§ **Document segment**

--- --- ---

To help network defenders around the world Canada and the other members of the Five Eyes intelligence partnership have issued a report detailing five publicly-available tools used by threat actors, including advice on how to limit their effectiveness and to detect their use.
“Experience from all our countries makes it clear that, while cyber actors continue to develop their capabilities, they still make use of established tools and techniques,” says the report, available on the home pages of each country’s cyber centre (see below). “Even the most sophisticated groups use common, publicly-available tools to achieve their objectives.”
The tools detailed fall into five categories: Remote Access Trojans (RATs) with the JBiFrost tool highlighted; Web Shells, with the China Chopper tool highlighted; Credential stealers, with Mimikatz highlighted; Lateral movement frameworks, focusing on PowerShell Empire; and Command and Control (C2) obfuscators, with HUC Packet Transmitter highlighted.

--- --- ---

§ **Raw data**
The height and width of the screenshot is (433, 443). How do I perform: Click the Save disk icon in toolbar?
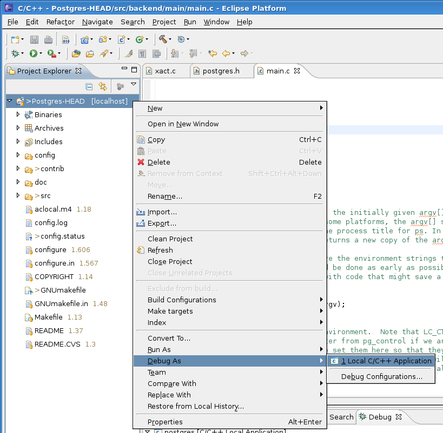click(x=34, y=39)
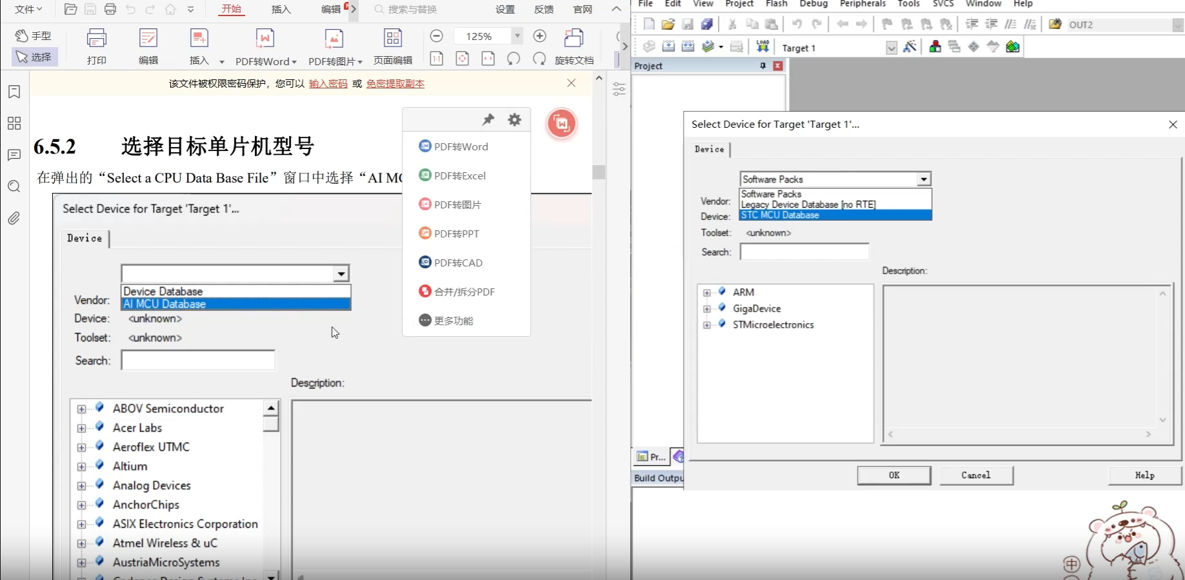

--- --- ---

§ **Instructions**
a) Copy word for word the part of the passage on the Five Eyes report that begins with "The tools detailed" and ends with "Packet Transmitter highlighted.".
b) List every specific tool that the passage on the Five Eyes report names as highlighted or focused on.
c) Continue the passage on the Five Eyes report, picking up right after its final sentence.

§ **Answers for this exercise**
a)
The tools detailed fall into five categories: Remote Access Trojans (RATs) with the JBiFrost tool highlighted; Web Shells, with the China Chopper tool highlighted; Credential stealers, with Mimikatz highlighted; Lateral movement frameworks, focusing on PowerShell Empire; and Command and Control (C2) obfuscators, with HUC Packet Transmitter highlighted.

b)
JBiFrost
China Chopper
Mimikatz
PowerShell Empire
HUC Packet Transmitter

c)
The report outlines the threat posed by each tool, where and when it has been deployed and ways to aid detection and limit the effectiveness of each tool.
So, for example, the section on the JBiFrost Remote Access Trojan — used to remotely take over a computer to install malware and exfiltrate data — notes it can have these indicators of compromise:
- Inability to restart the computer in safe mode;
- Inability to open the Windows registry editor or task manager;
- Significant increase in disk activity and/or network traffic;
- Connection attempts to known malicious IP addresses; and
- Creation of new files and directories with obfuscated or random names.
Defences include patching systems, updated anti-virus and strict application whitelisting.
This is not an exhaustive list of attacker tools, the report cautions.
The report also helpfully has a list of 22 general cyber security mitigations, many of which are well-known (for example, set a strong password policy and multifactor authentication, treat people as your first line of defence). There’s also a link to a page of things management and boards should know and ask. This list could be valuable to small and medium-sized businesses who have small IT departments, because each mitigation includes links to other resources.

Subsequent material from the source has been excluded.